RECORDS FOR THIS EXERCISE:
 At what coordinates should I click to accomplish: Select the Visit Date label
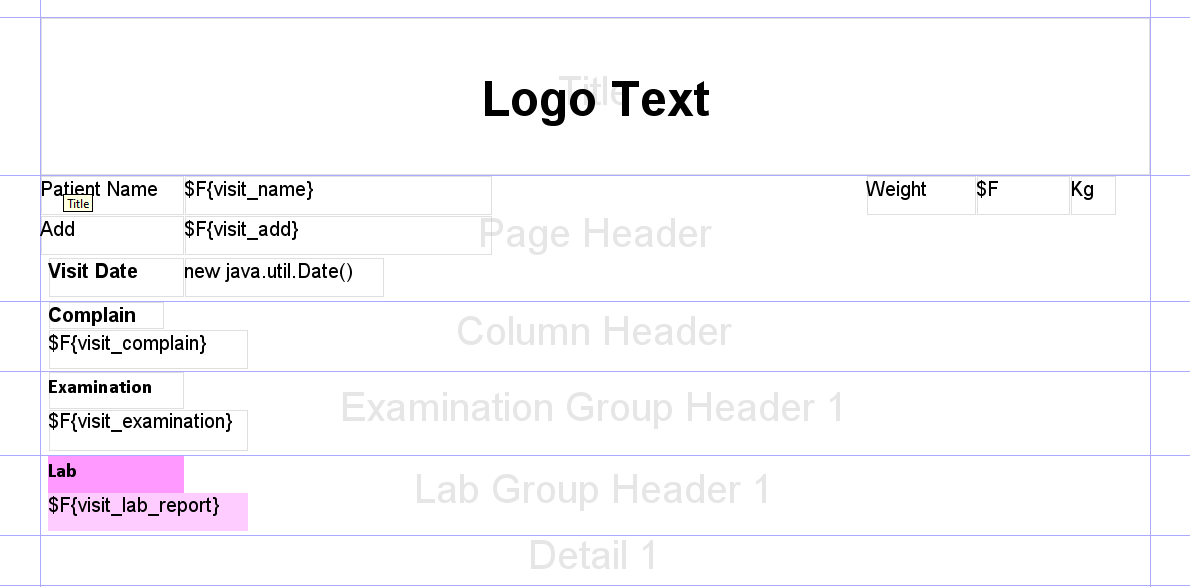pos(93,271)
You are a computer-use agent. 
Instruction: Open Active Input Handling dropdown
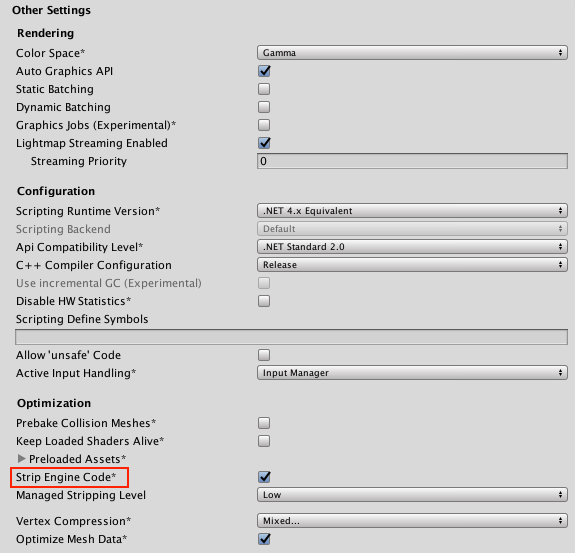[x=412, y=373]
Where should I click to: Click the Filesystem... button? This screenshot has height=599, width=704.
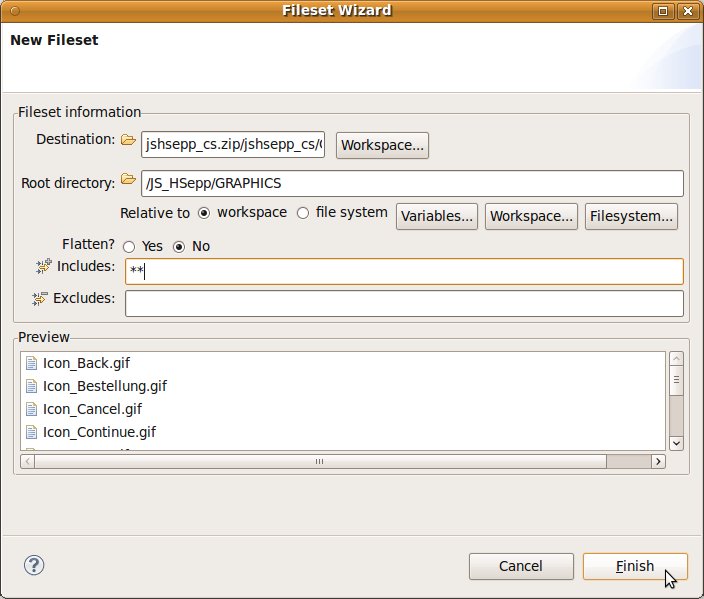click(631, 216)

TASK OBJECTIVE:
The expected output is the material above, repeated exactly and free of pictures.

OUTPUT FOR THIS TASK:
 At what coordinates should I click to accomplish: Select the Visit Date label
pos(93,271)
You are a computer-use agent. 
Instruction: Open Active Input Handling dropdown
[x=412, y=373]
Where should I click to: Click the Filesystem... button? This screenshot has height=599, width=704.
click(631, 216)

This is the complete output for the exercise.